Think about your thinking
Making decisions is a bit like driving a car. You think you’re pretty good at it until you experience an accident or a near-miss. In that moment, you realise you’re not so skilled after all. In the same way, we make hundreds of decisions every day, big and small, and we seem to manage without too much trouble. Yet, it turns out that most of our decision making is unconscious, as David Eagleman wrote in ‘Incognito: The Secret Lives of the Brain.’ We think we’re in control but actually, we’re on autopilot. Our brains are very good at learning patterns and following routines to conserve energy, which means we’re more likely to make the same decisions over and over even if the circumstances are different.

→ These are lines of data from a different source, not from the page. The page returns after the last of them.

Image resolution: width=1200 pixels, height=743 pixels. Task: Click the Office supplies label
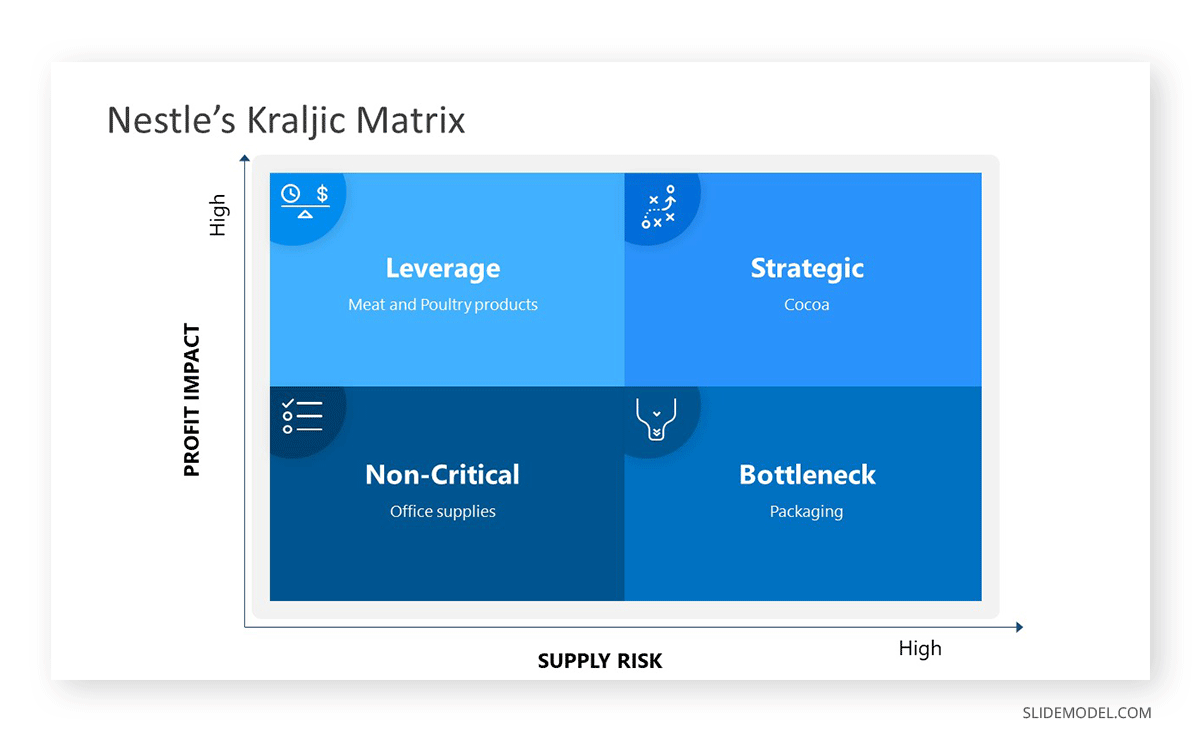(443, 511)
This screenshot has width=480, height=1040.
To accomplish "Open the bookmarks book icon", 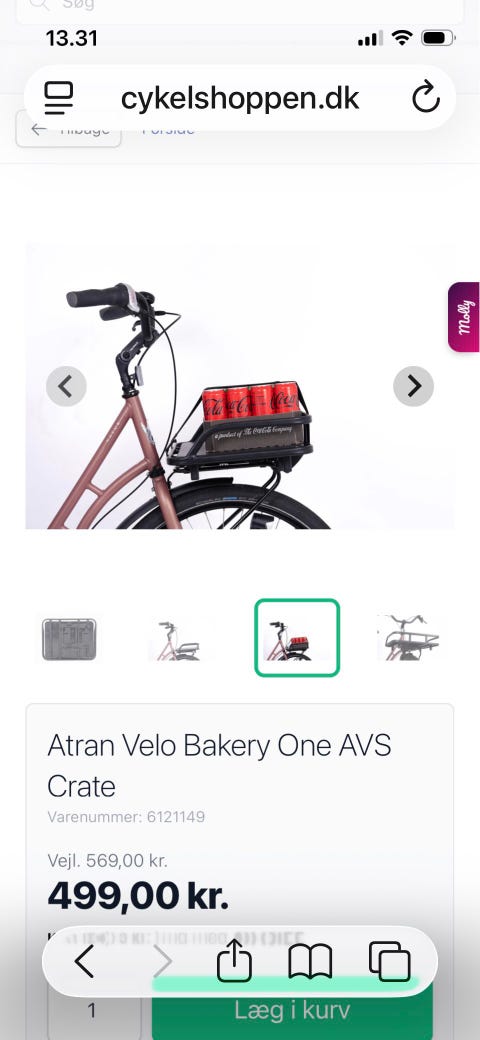I will (310, 962).
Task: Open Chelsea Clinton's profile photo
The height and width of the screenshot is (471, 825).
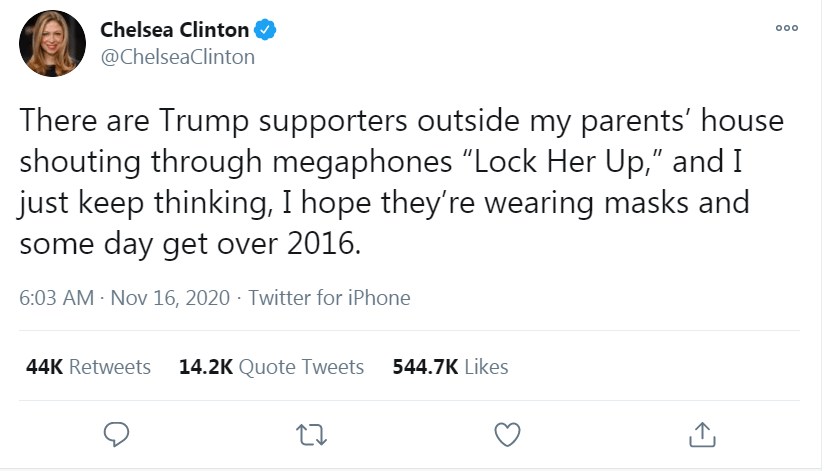Action: click(53, 44)
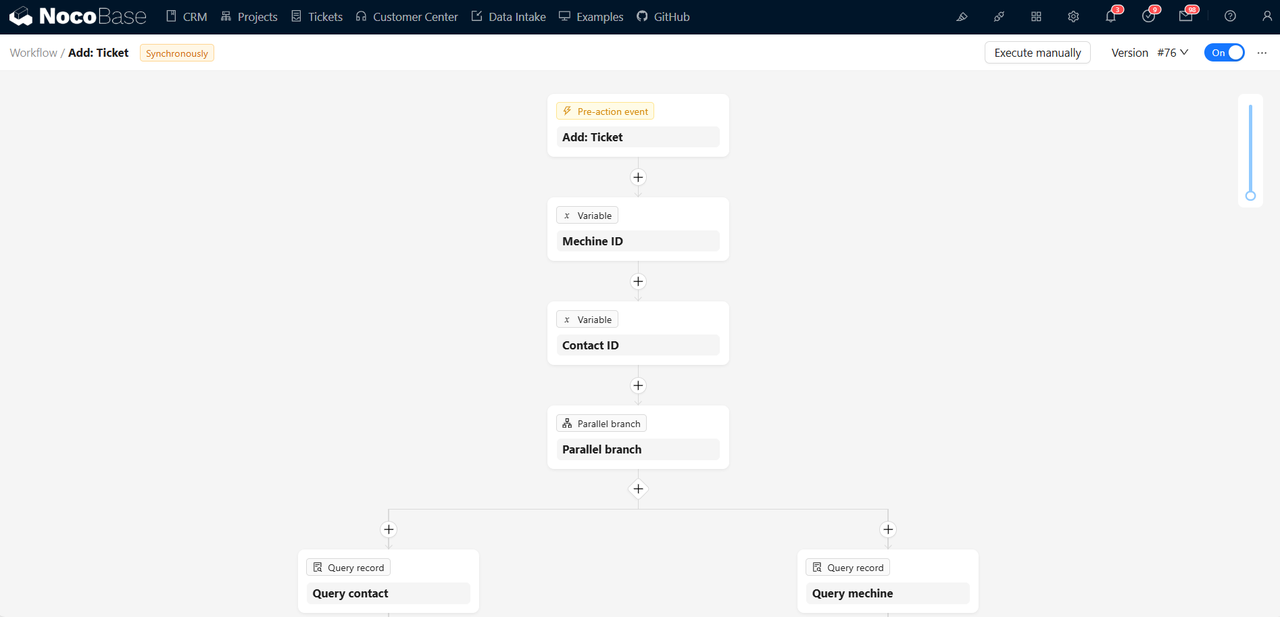Open the help question mark icon
This screenshot has width=1280, height=617.
[1229, 16]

The reason why we find it hard to change our minds is that it’s easier to accept whatever we hear. To reject what we hear requires an extra step of thinking, and thinking is hard work! So, we typically follow the line of least resistance and that means our decision making is easily biased. Here are the top four biases that cloud our judgement:
• Self-serving bias:
We tend to attribute success to something inherent in us, “I was successful because of who I am”. And we blame failure on the external situation, “I failed because of something or someone else out of my control”. It’s important to maintain strong self-esteem but we need to be vulnerable enough to learn from our mistakes.
• Cognitive fluency:
The easier it is to process and understand an idea, the more likely we are to unconsciously trust it. Yet, whether something is easy to process has nothing to do with truth and can lead to an “illusion of truth”. When you hear something that “sounds about right”, that is exactly when you should question it!
• Sunk cost fallacy:
We have an intense aversion to loss and so if we have invested time, money, or effort in a movie, a stock, or even a relationship, we’re reluctant to walk away from the investment even when it’s clearly a lost cause. It’s better to focus on the future costs and benefits and not let your past losses influence your decision.
• Confirmation bias:
We have a tendency to only search for evidence that confirms our beliefs, since it requires far less cognitive effort to stick with what we know. However, it helps to actively search for contradictory evidence.
To avoid these flaws in decision making, it helps to think about our thinking. We think fast and slow, as the Economist and Nobel Laureate Daniel Kahneman showed in ‘Thinking, Fast and Slow’. The fast, intuitive information-processing mode operates automatically and stems from what we know based on our experience. We get a ‘gut feeling’ of what to do, even if we can’t explain it. The slower information-processing mode tends to be more deliberative, more logical, and to operate in a more rational way. Both modes have been found to operate simultaneously in the solving of complex problems.
Yet this doesn’t explain why smart people can make foolish decisions! Recent research confirms a third mode used in our processing of information – the considerative mode as shown by Barry Partridge and Peter Webb in ‘The Decision Processing Survey’. This is a slower, more reflective process, taking into consideration competing interests, moral and ethical dimensions, and potential long and short-term consequences. Without this mode, we may make calculated, intuitive decisions but fail to fully comprehend how our decisions affect others and even how we might cause a net negative social benefit.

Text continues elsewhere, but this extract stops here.